Maximize Conversions

This strategy is meant to drive the maximum number of conversions given your daily budget. Since it’s a Smart Bidding strategy, this means Google will adjust the bids to hit that maximum number.

Use Maximize Conversions when you have been running your campaign manually for at least 45 days and if you have a larger budget of at least $5,000 per month. Monitor your account like a hawk since Max Conversions can drive up your CPC.

It can even double or triple your average CPC (if you were on manual before) in order to get the max conversions, rustling in you running out of your budget very early on in the month. To combat extremely high CPCs in this automated bid strategy, you can set a bid limit that Google cannot exceed.

Double-check your conversion tracking before implementing this strategy. The last thing you want is to count page views as a conversion.

Maximize Clicks

Maximize Clicks is exactly what it sounds like. Google will adjust your bids to achieve the maximum number of clicks given your daily budget.

This is a great option if you are trying to drive more traffic and click volume, but reconsider this strategy if your CPC is super high. It’s also best to put a max click bid limit in order to not waste money.

Many advertisers with large, enterprise-level accounts and little manpower to implement manual bidding will implement Maximize Click. 

Enhanced CPC (eCPC)

eCPC is a “hybrid” type of Google Ads bidding strategy since it combines manual with automated bid adjustments. Google will automatically adjust your manual bids and try to get clicks more likely to lead to a conversion.

If you use this, keep a careful eye on your account since eCPC tends to overinflate bids. This isn’t the most popular strategy with advertisers, but it can be worth trying out.

Target ROAS

This strategy’s goal will be to maximize the return on the advertiser’s desired return on ad spend (ROAS). Google will adjust bids to find the highest number of conversions most likely to generate the highest revenue.

Like several other bid strategies, you can set bid limits to avoid overspending. Keep in mind that this strategy is prone to volatile performance depending on the competitiveness of the keywords or products.

It also relies on accurate conversion tracking, so make sure your account is set up properly to get the best results.

Target Impression Share

Looking for a strategy that is best suited for your brand terms and brand awareness?

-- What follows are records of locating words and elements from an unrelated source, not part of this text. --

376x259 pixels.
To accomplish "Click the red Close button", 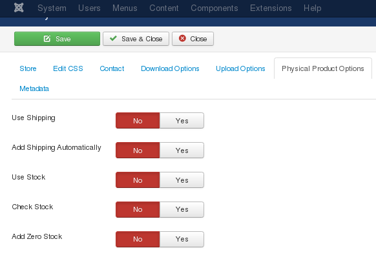I will (193, 39).
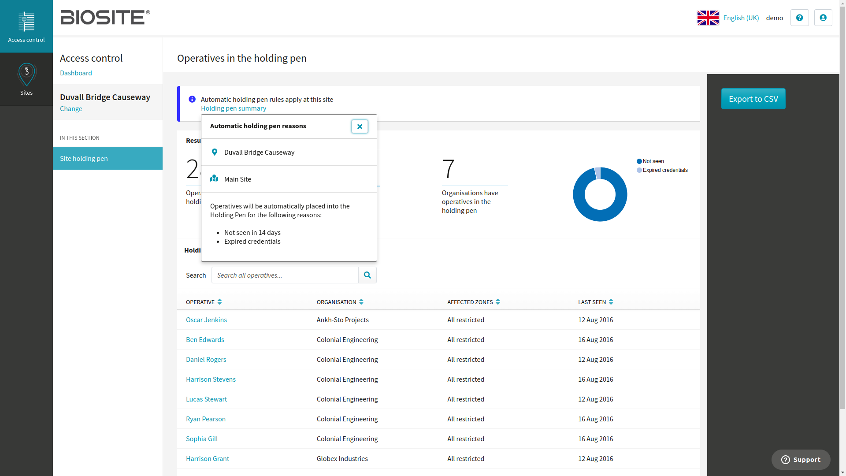Open the Holding pen summary link
This screenshot has height=476, width=846.
(234, 108)
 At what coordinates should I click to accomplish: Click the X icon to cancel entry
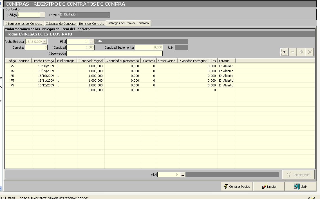click(x=310, y=52)
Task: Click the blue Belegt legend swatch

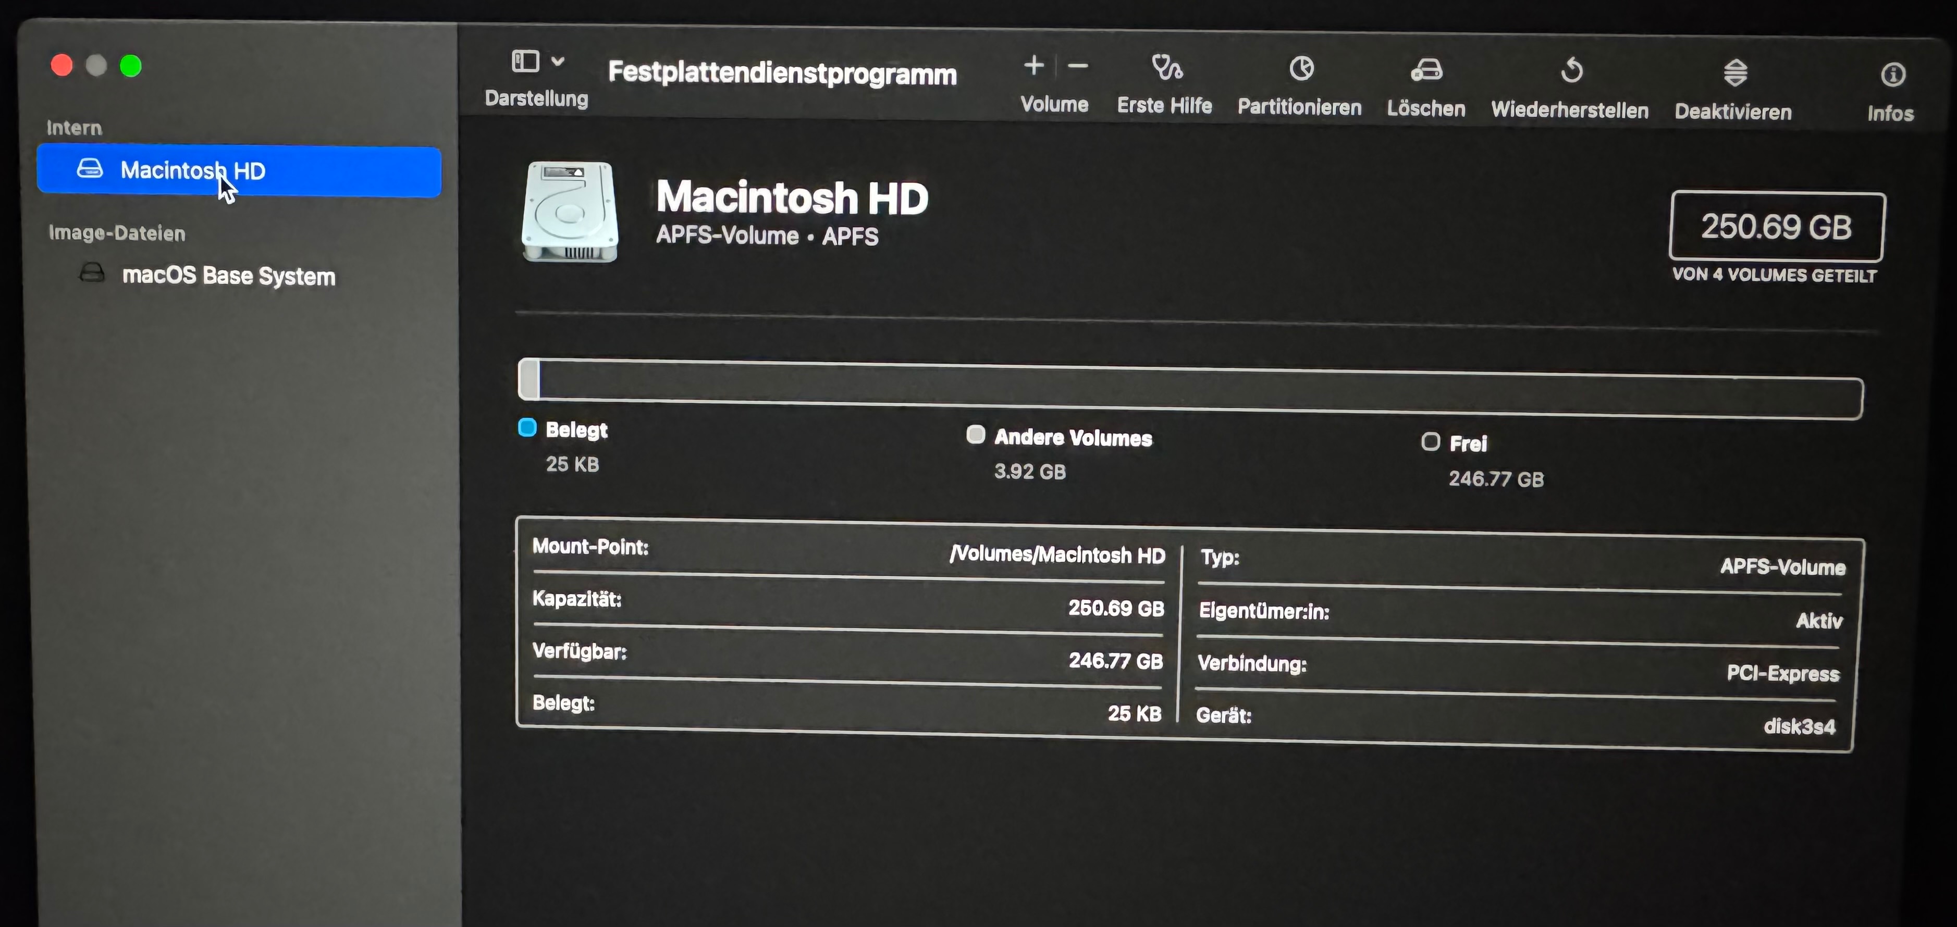Action: (527, 428)
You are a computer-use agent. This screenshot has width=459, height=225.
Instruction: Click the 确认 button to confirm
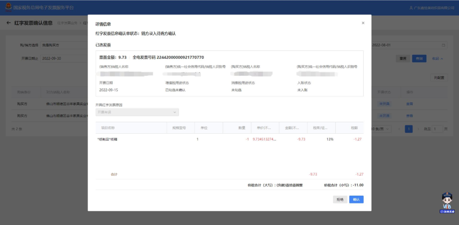pos(356,200)
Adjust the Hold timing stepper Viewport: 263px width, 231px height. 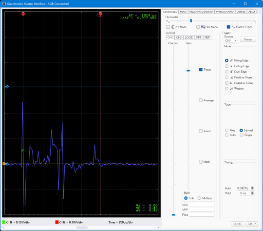252,193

Target impression share is a great option.

With Target Impression Share, you will set a specific target for your ad’s visibility which can be the absolute top of the page, the top three spots of the page, or anywhere on the page.

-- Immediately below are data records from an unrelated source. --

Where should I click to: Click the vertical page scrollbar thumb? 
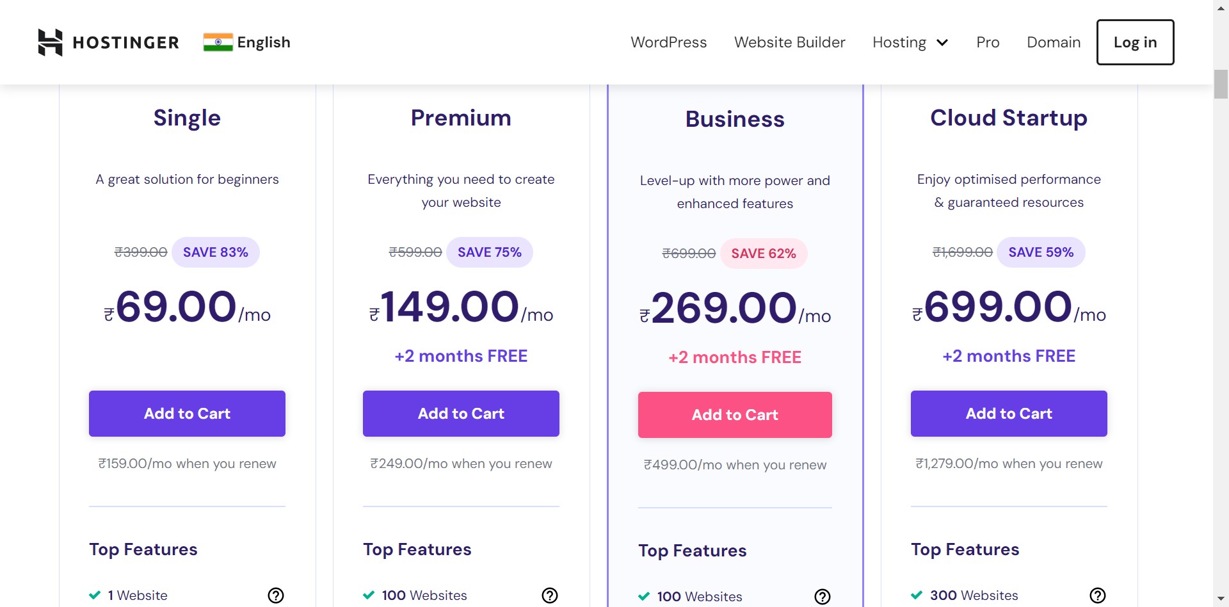point(1221,84)
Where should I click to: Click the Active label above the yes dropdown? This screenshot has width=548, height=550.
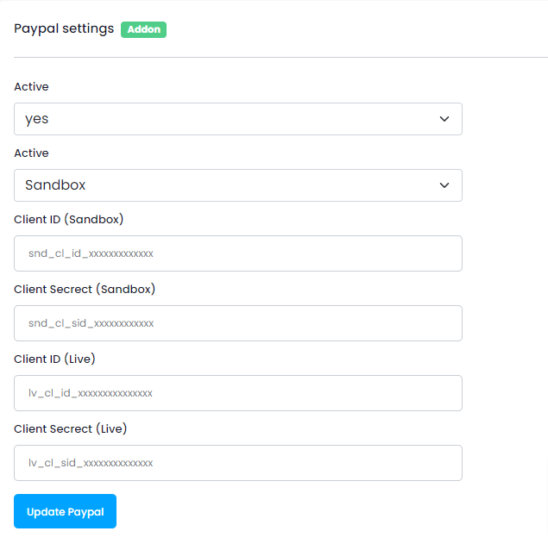(31, 87)
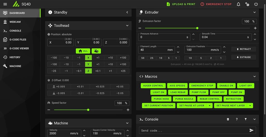266x137 pixels.
Task: Click the Extrusion factor slider handle
Action: pos(197,28)
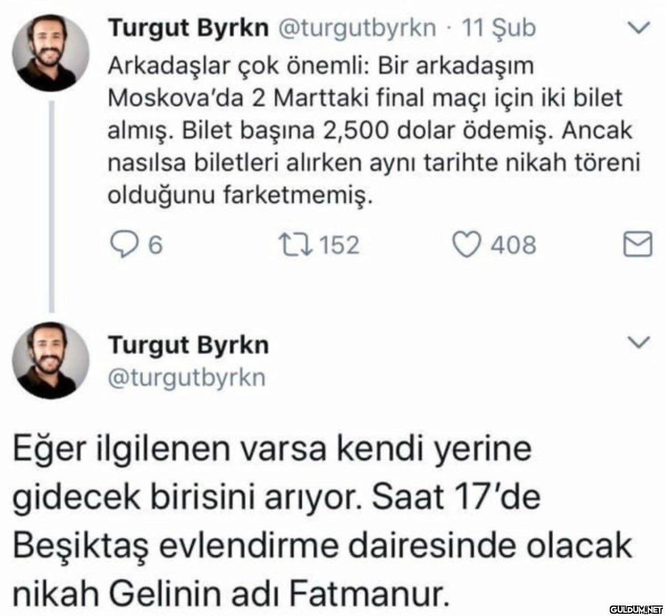Open second tweet's profile picture
The height and width of the screenshot is (616, 665).
click(50, 360)
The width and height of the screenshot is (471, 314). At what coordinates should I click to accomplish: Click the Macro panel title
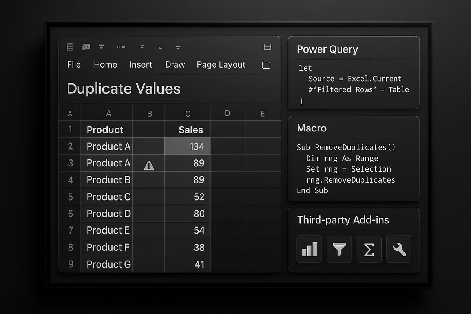coord(312,128)
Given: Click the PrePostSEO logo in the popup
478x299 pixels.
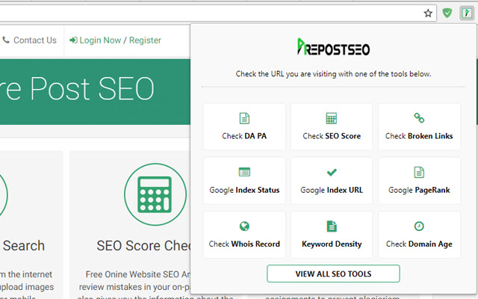Looking at the screenshot, I should (x=332, y=49).
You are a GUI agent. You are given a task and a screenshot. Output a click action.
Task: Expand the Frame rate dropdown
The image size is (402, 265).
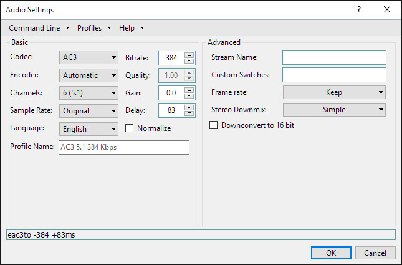click(x=334, y=92)
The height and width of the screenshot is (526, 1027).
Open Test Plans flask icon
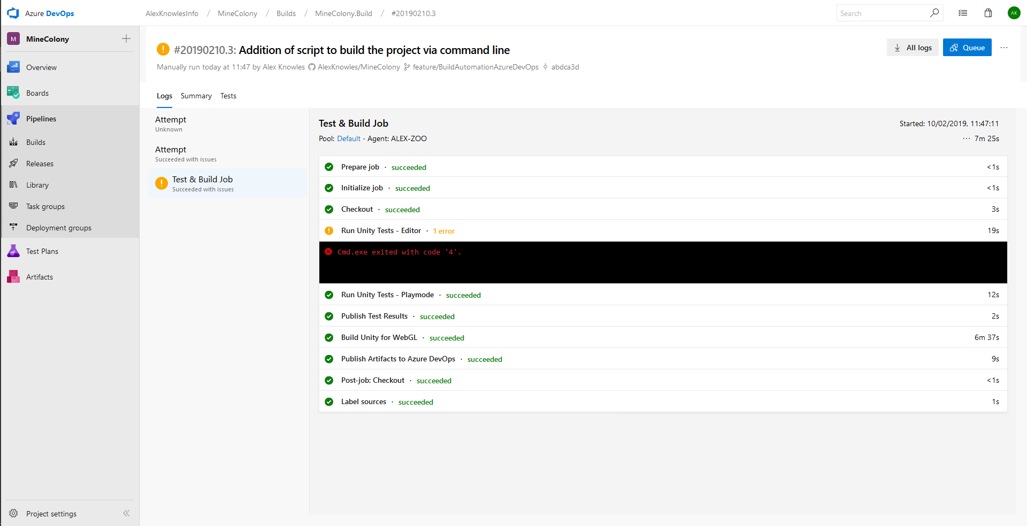pyautogui.click(x=13, y=251)
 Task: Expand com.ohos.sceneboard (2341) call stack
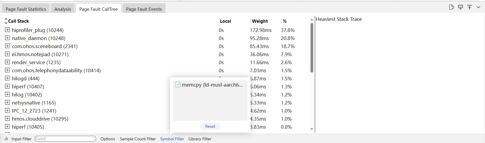click(x=7, y=46)
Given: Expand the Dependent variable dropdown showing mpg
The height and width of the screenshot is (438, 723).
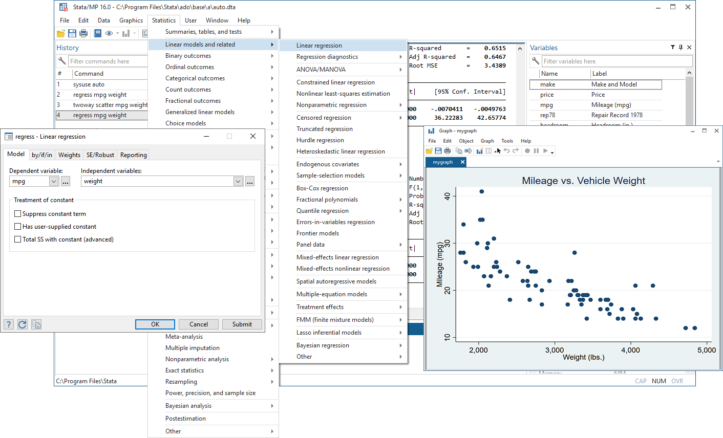Looking at the screenshot, I should (53, 181).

If you notice that competitors are trying to take the number one spot for your branded terms, try testing out Target Impression Share. However, proceed with caution since this strategy isn’t the best long-term bidding strategy. It increases your bids to a point that’s unsustainable.

Max conversion value

Max conversion value focuses on maximizing the conversion value to achieve the highest dollar number. 

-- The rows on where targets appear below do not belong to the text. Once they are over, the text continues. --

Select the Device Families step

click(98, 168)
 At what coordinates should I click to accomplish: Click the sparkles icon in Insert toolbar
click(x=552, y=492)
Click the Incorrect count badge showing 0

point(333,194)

The result? Receiving conversion with a higher revenue figure, but risk of lower returns.

If you do not have clear conversion goals or conversion values set up in Google Ads, this isn’t the strategy for you. For example, brand awareness campaigns should not use max conversion value.

Last Thoughts on Google Ads Bidding Strategies

You are not tied to one singular bidding strategy, but keep your risk tolerance in mind when it comes to Smart Bidding. Your spending can easily get out of hand if you aren’t watching your campaigns closely. Spending can also fluctuate greatly with Smart Bidding.

Make sure to have your campaign set up properly (conversion tracking, campaign structure, ad copy, etc.) because Google takes into account more than just your bid price. 

Many advertisers also make the mistake of being too stingy with their ad budget. Having a sizable budget and flexibility will get you the data you need to improve your campaign and in turn, get better results.